Unraveling the biochemical mechanisms of neurobehavioral injury from environmental chemical exposures in fish
Dr. Evan P. Gallagher; University of Washington
April 6 at 12:20pm in the Fralin Auditorium, Fralin Hall room 102
Hosted by Dr. J. Gohlke
Fish rely on olfaction to maintain essential neurobehaviors such as predator detection and avoidance, prey selection, social behavior, imprinting, and habitat location. Salmonids, in particular, have a well developed sensory system that relies on olfactory detection of chemical cues in the environment for these behaviors as well as for outmigration and homing to natal streams. However, exposure to environmental neurotoxicants, including certain trace metals and pesticides, can disrupt these behaviors leading to a loss of survivorship. Ten years of study in our laboratory using two species of fish (coho salmon and zebrafish) have shed light on the molecular mechanisms, adaptive responses, and physiological outcomes associated with chemical inhibition of olfactory function. Specifically, environmental neurotoxicants can cause early changes in the redox status of the olfactory system associated with oxidative stress. By contrast, the fish olfactory system has a robust NrF2-mediated antioxidant protective pathway that can mobilize protective gene responses to respond to adverse changes in oxidative stress. Analysis of salmon promoter flanking sequences for several genes important in mitigating metal injury to olfactory sensory neurons have informed our Nrf2 studies and have facilitated biomarker development.

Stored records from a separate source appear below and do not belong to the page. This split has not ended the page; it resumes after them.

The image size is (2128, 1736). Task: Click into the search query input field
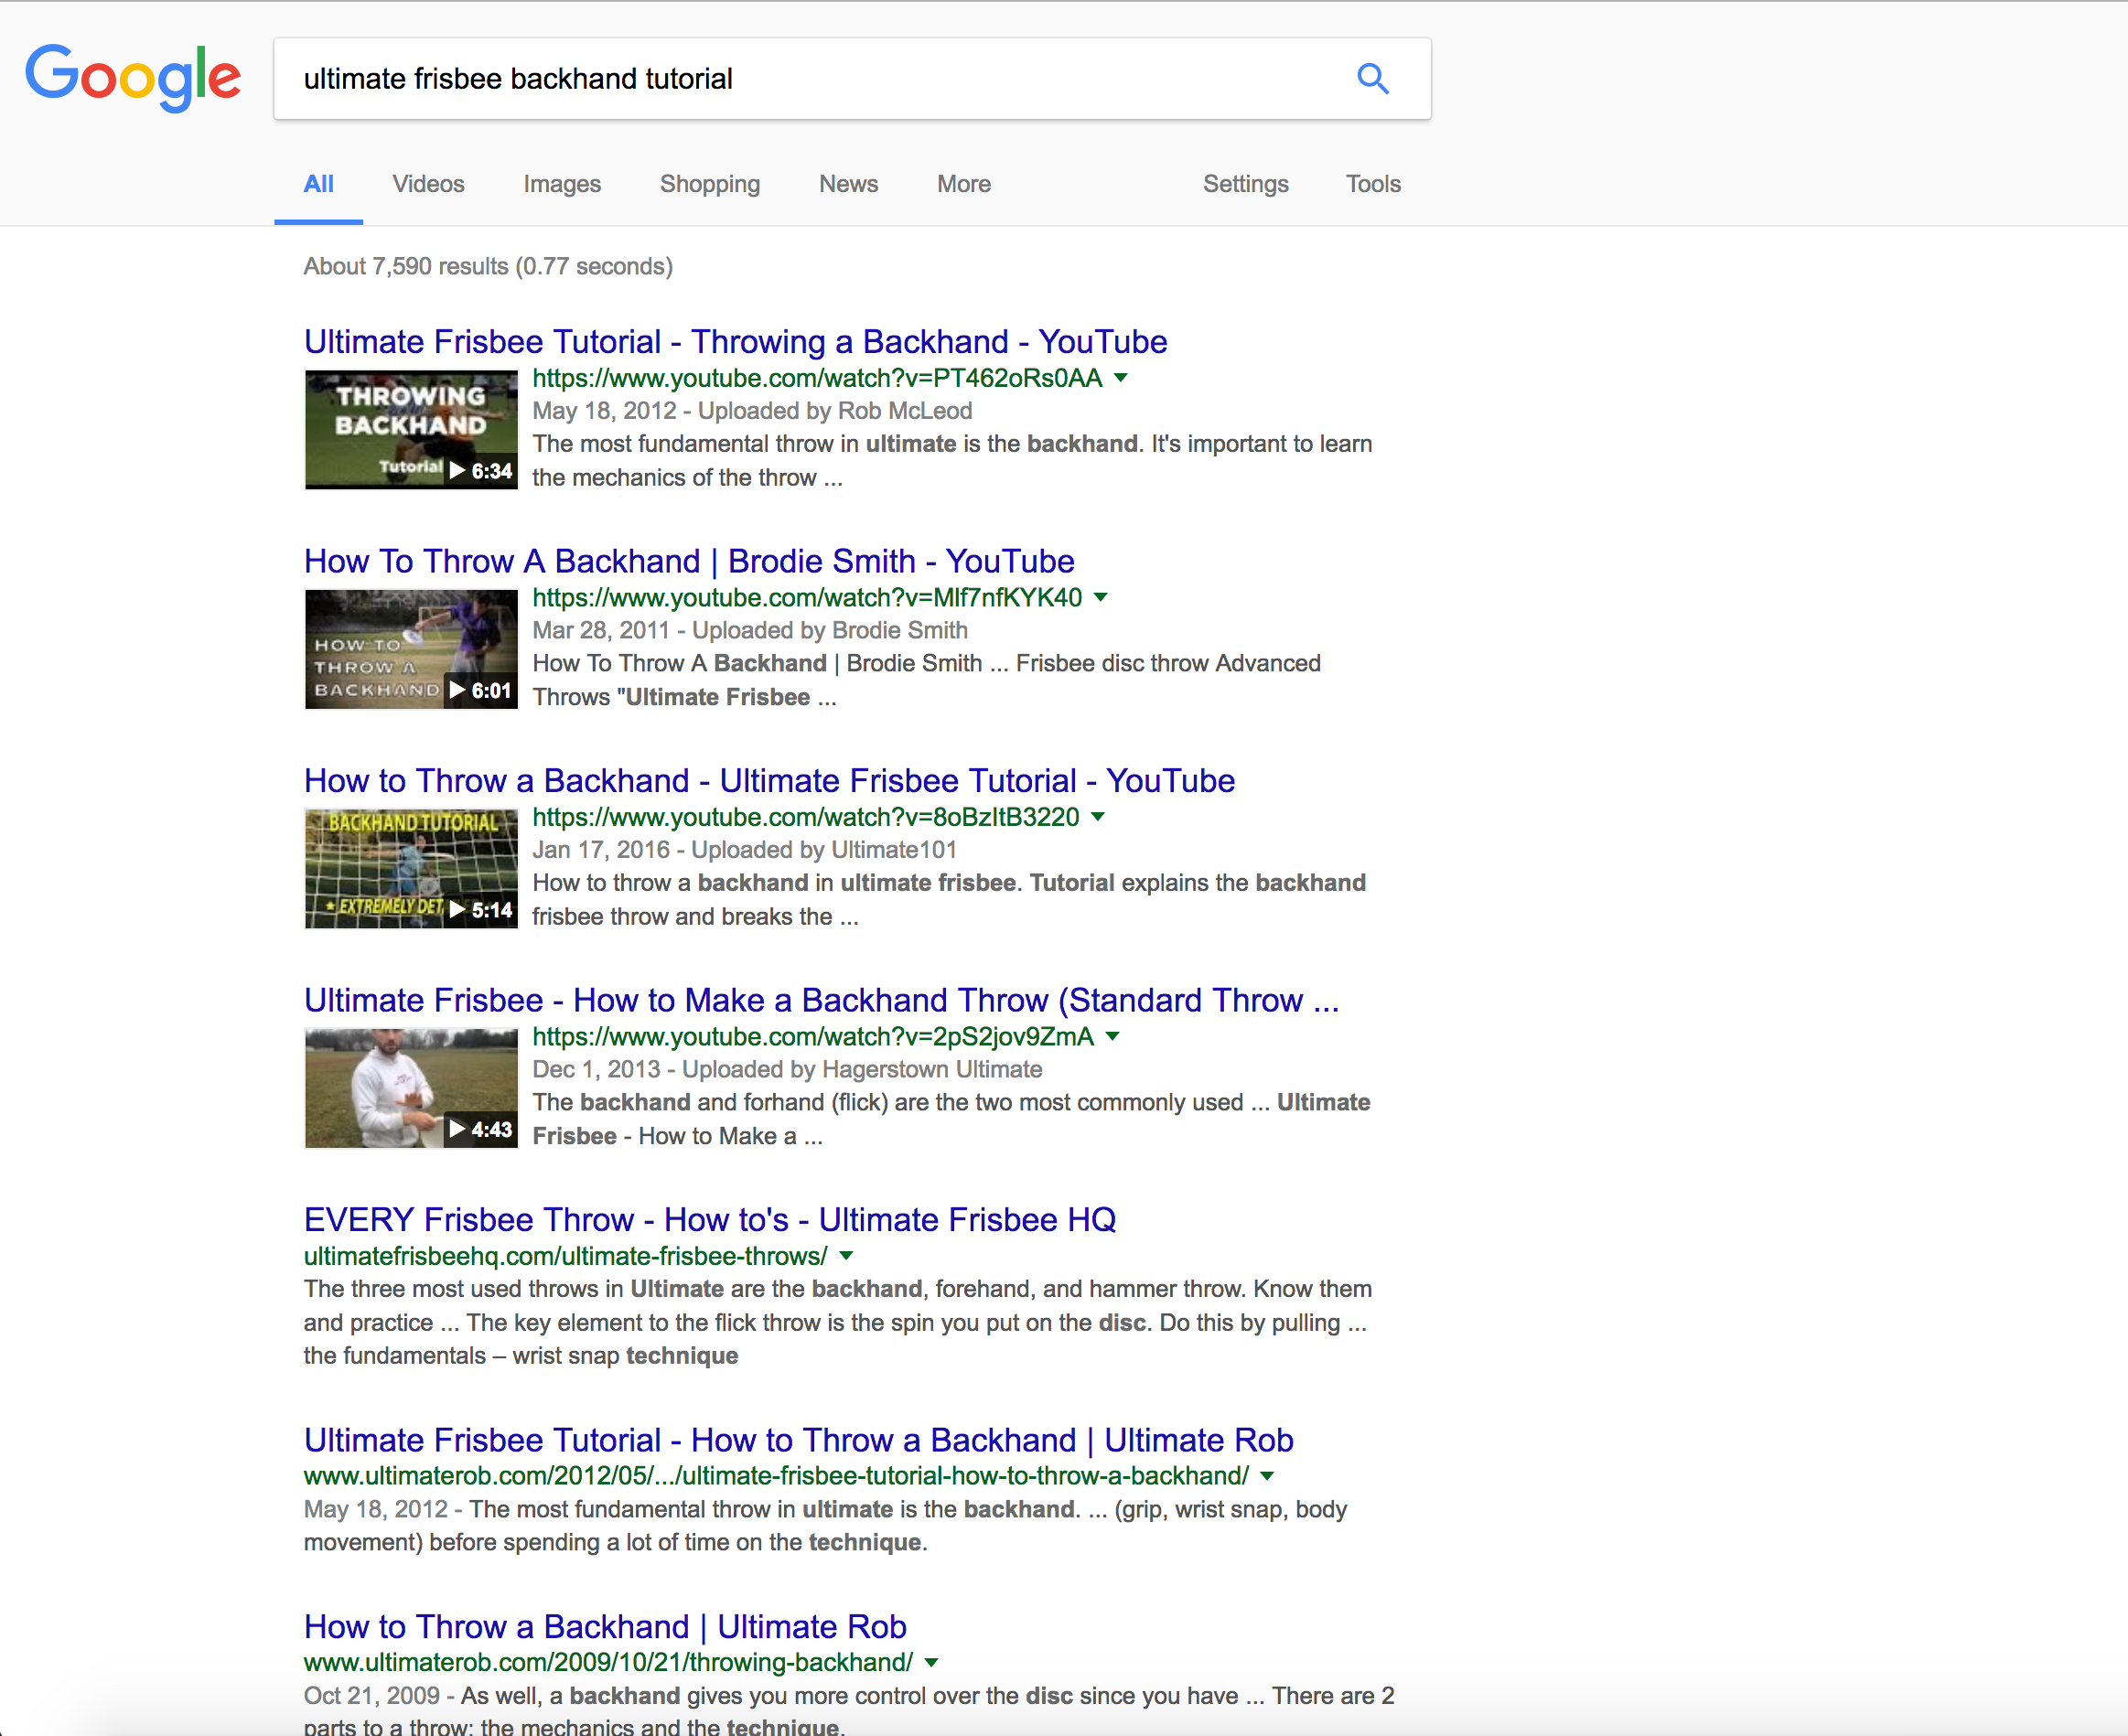coord(800,79)
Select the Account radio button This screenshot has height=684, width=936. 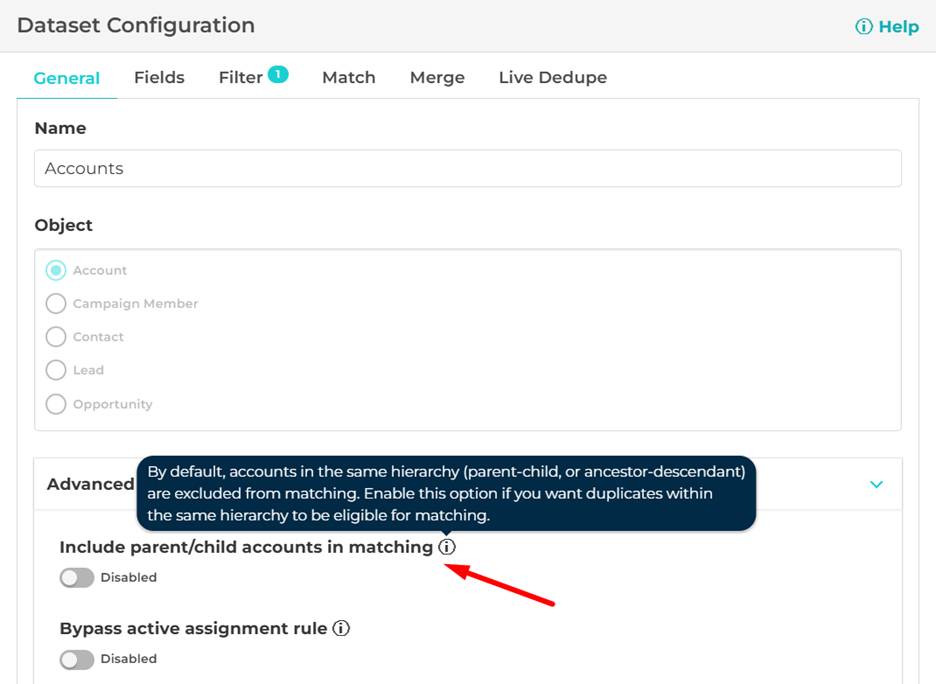[x=56, y=270]
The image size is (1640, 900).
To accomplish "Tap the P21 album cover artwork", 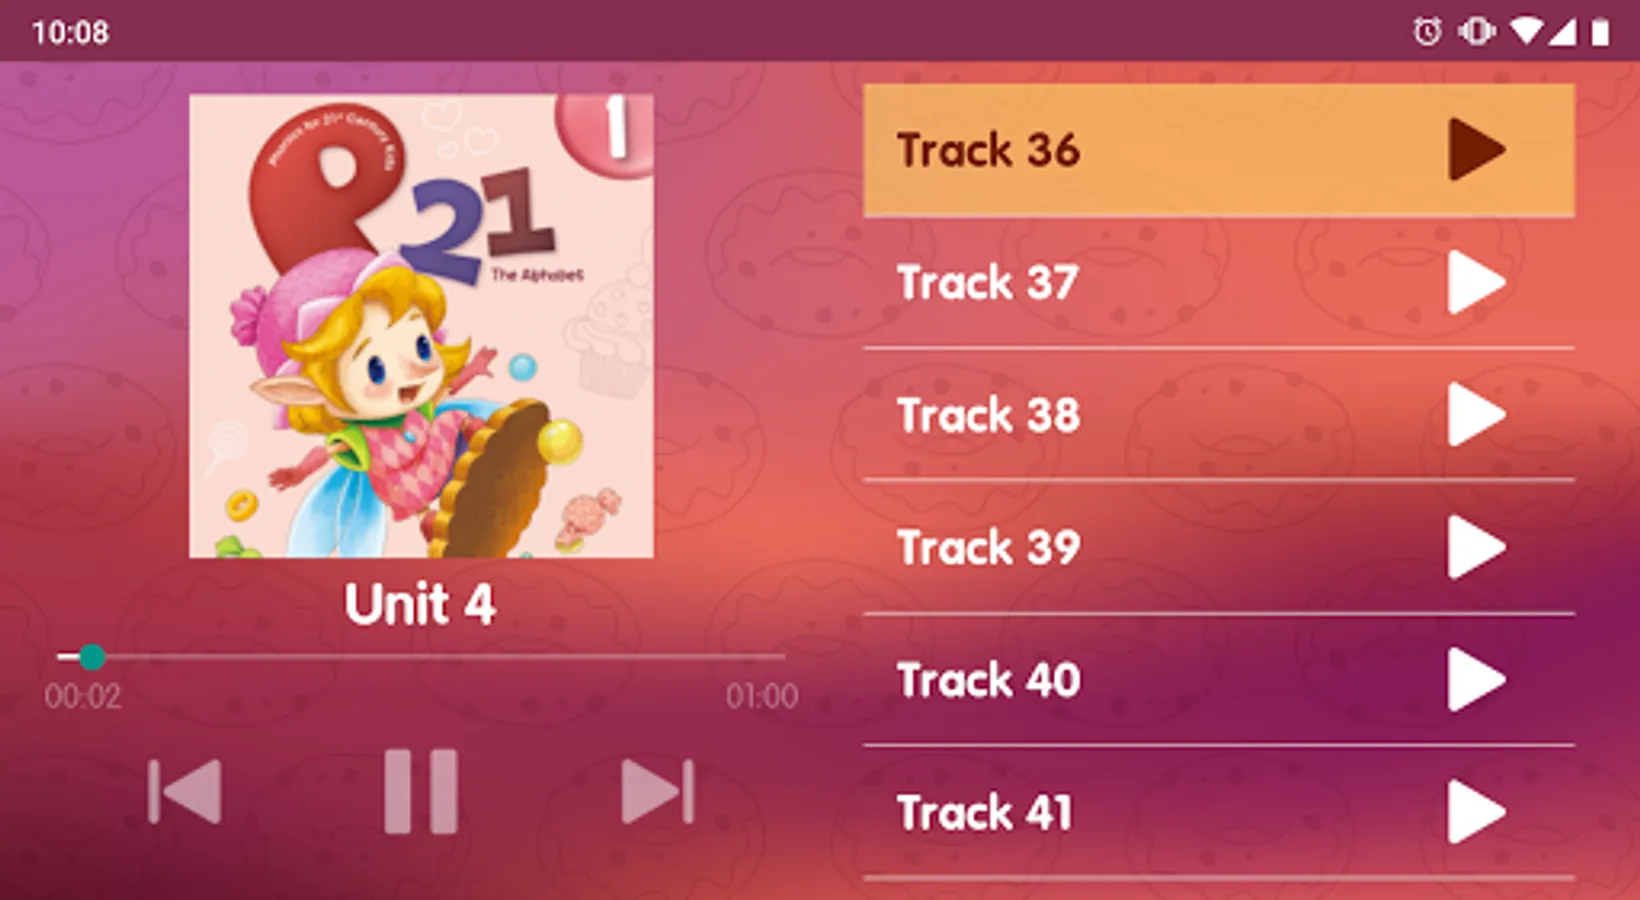I will (x=421, y=326).
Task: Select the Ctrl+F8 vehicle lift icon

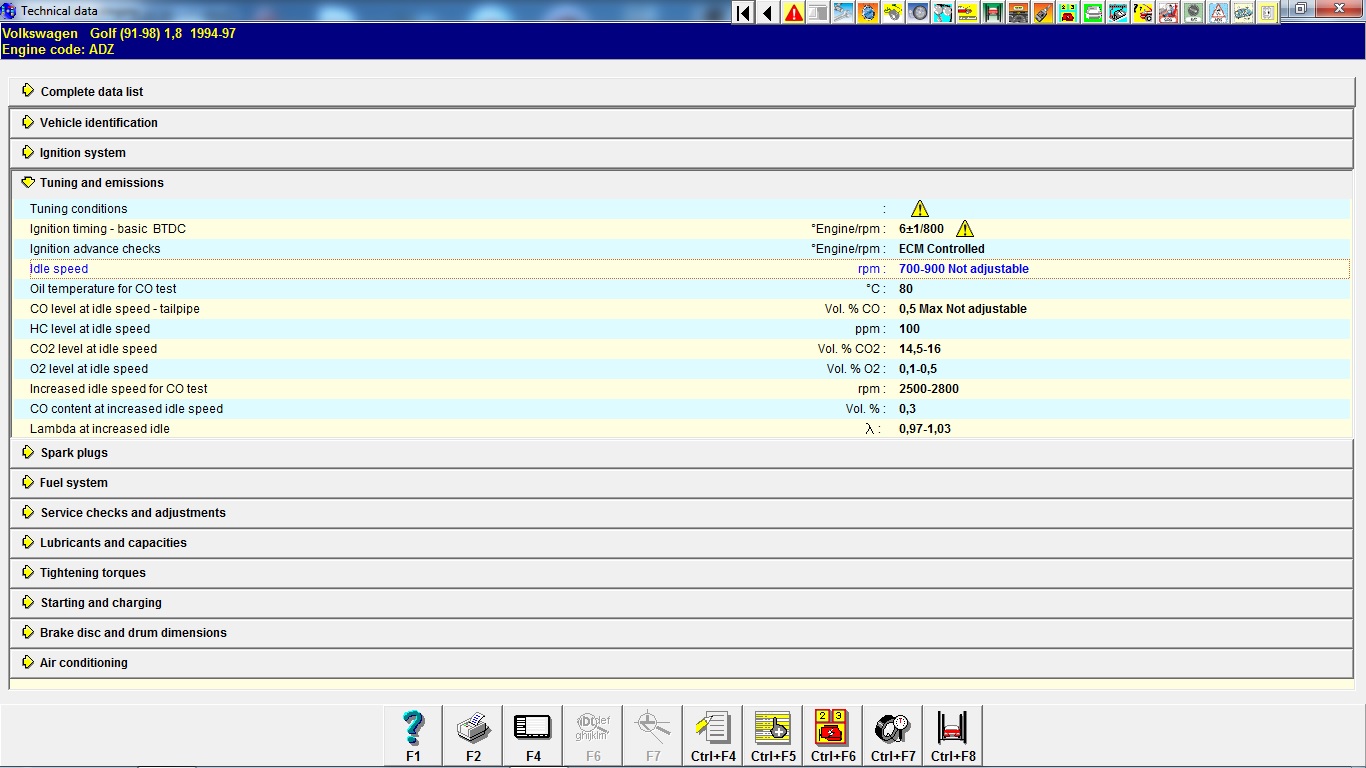Action: click(x=953, y=735)
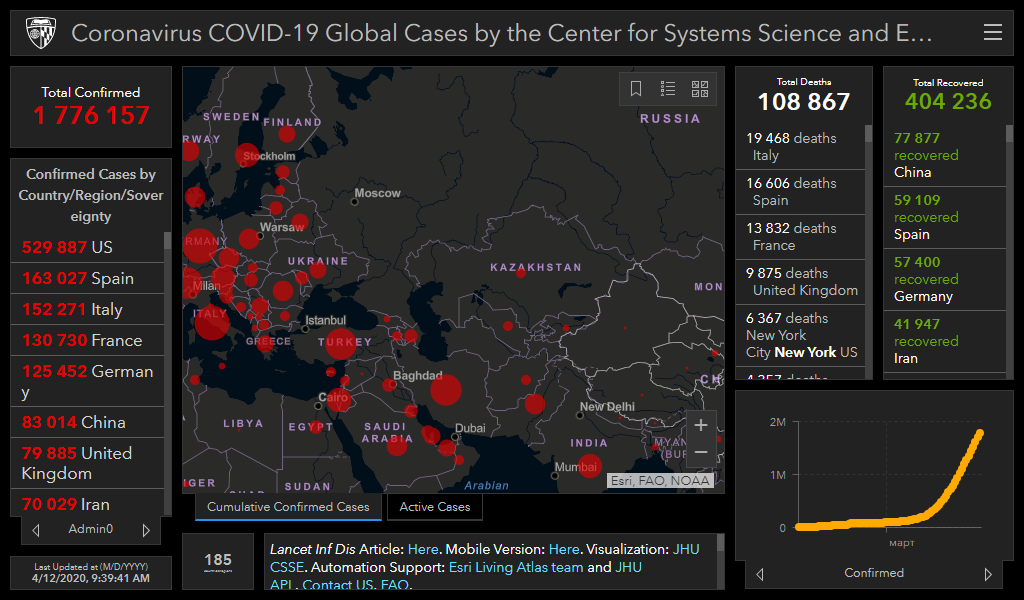The width and height of the screenshot is (1024, 600).
Task: Click the Johns Hopkins logo in header
Action: pyautogui.click(x=39, y=33)
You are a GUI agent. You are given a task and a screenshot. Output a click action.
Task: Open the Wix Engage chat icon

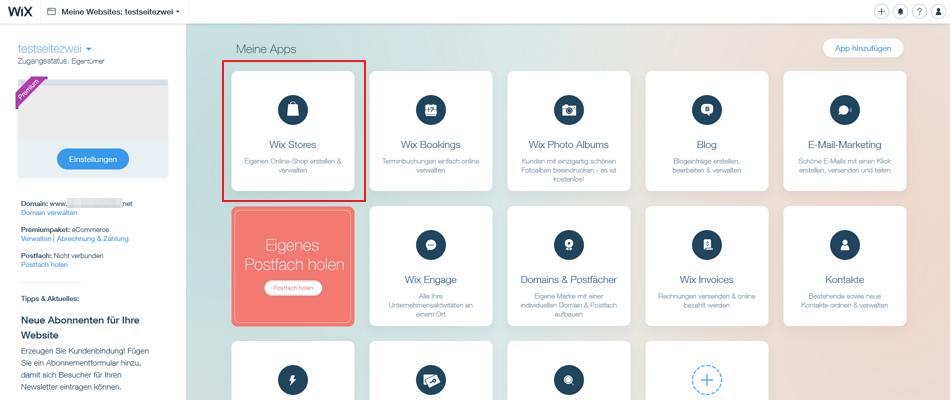pyautogui.click(x=431, y=244)
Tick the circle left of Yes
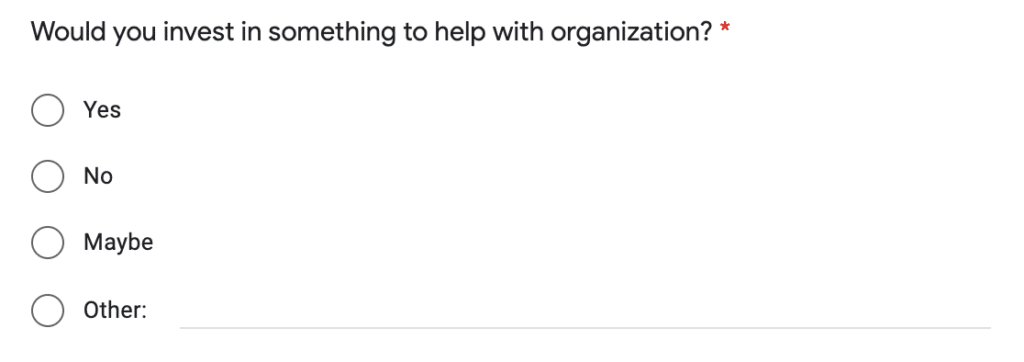The width and height of the screenshot is (1024, 362). [48, 110]
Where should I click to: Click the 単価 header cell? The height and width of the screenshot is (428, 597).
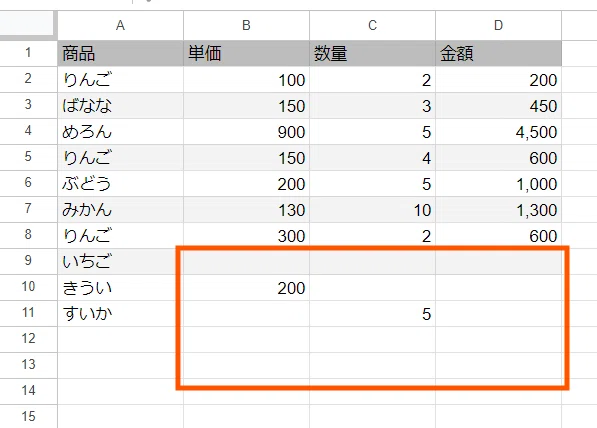[x=246, y=53]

Other early events in olfactory injury include modulation of G-protein coupled receptor signaling, followed by alteration of olfactory sensory neuron populations and induction of cellular apoptosis in the olfactory rosettes. Whereas rapid recovery from copper-mediated olfactory injury can occur in salmon and zebrafish, exposure to cadmium can cause long-lasting deficits in neurobehavior. Collectively, our studies as well as those from other laboratories have provided linkages among early initiating events, cellular and physiological responses, and whole animal phenotypic changes associated with loss of survivorship that provide the conceptual basis for olfactory-mediated neurobehavioral injury to as a relevant adverse outcome pathway for regulatory decisions that support protection of aquatic species. Supported by NIEHS Superfund P42-04696.
Keywords: Coho salmon, zebrafish, Nrf2, adverse outcome pathway, olfaction, metals pesticides
This seminar will NOT be livestreamed or recorded.